Perayaan Ekaristi berlangsung dengan penuh khidmat dan dihadiri oleh umat Kristiani dari berbagai wilayah di Kecamatan Tajur Halang.

Bertindak sebagai pengkhotbah dalam perayaan tersebut adalah RD. Mikail Endro Susanto yang menyampaikan refleksi iman berdasarkan kisah Rasul Santo Tomas.
Dalam homilinya, RD. Mikail Endro Susanto mengangkat keteladanan Santo Tomas, salah satu dari dua belas rasul Yesus yang dikenal memiliki keberanian sekaligus pergumulan dalam imannya. Tomas yang juga disebut Didimus atau “si kembar”, banyak diceritakan dalam Injil Yohanes.
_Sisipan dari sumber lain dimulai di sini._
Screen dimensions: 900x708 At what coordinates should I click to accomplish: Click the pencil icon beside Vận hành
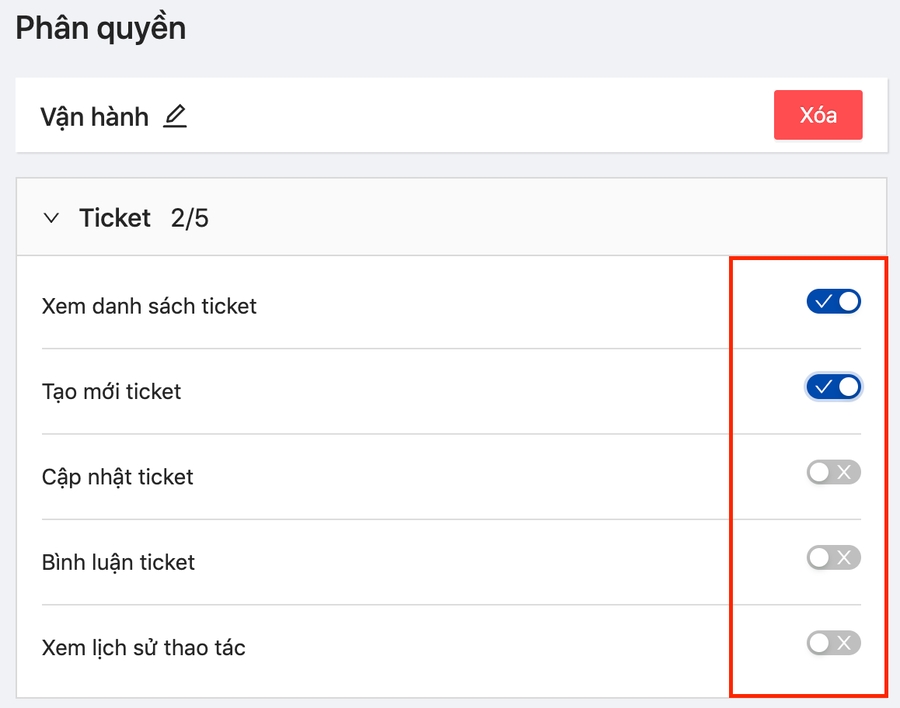click(175, 116)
Salah satu kisah yang menonjol adalah ketika Yesus hendak kembali ke Yudea, wilayah yang saat itu dianggap berbahaya karena mengancam keselamatan-Nya.
Dalam Yohanes 11:16, Tomas dengan penuh keberanian berkata kepada murid-murid lainnya, “Marilah kita juga pergi, supaya kita mati bersama-sama dengan Dia.”Ungkapan tersebut menunjukkan kesetiaan dan keberanian Tomas dalam mengikuti Sang Guru.
Selain keberaniannya, Santo Tomas juga dikenal karena keraguannya ketika mendengar kabar kebangkitan Yesus. Namun melalui pengalaman perjumpaannya dengan Kristus yang bangkit, keraguan itu berubah menjadi pengakuan iman yang mendalam.
Dari kisah tersebut, umat diajak memahami bahwa Allah tidak menolak keraguan manusia, melainkan merangkulnya untuk membawa setiap orang pada keyakinan yang lebih kuat.
Pesan utama yang disampaikan dalam Perayaan Ekaristi ini adalah ajakan untuk tetap setia, berani, dan percaya kepada Tuhan dalam berbagai situasi kehidupan. Sebagaimana sabda Yesus kepada Tomas.
“Berbahagialah mereka yang tidak melihat namun percaya,” umat diajak untuk terus mengandalkan iman sebagai dasar kehidupan sehari-hari.
Melalui kegiatan PERUKRI ini, diharapkan terjalin semakin erat persaudaraan antarumat Kristiani serta tumbuh semangat untuk mewujudkan nilai-nilai kasih, pelayanan, dan pengharapan di tengah masyarakat.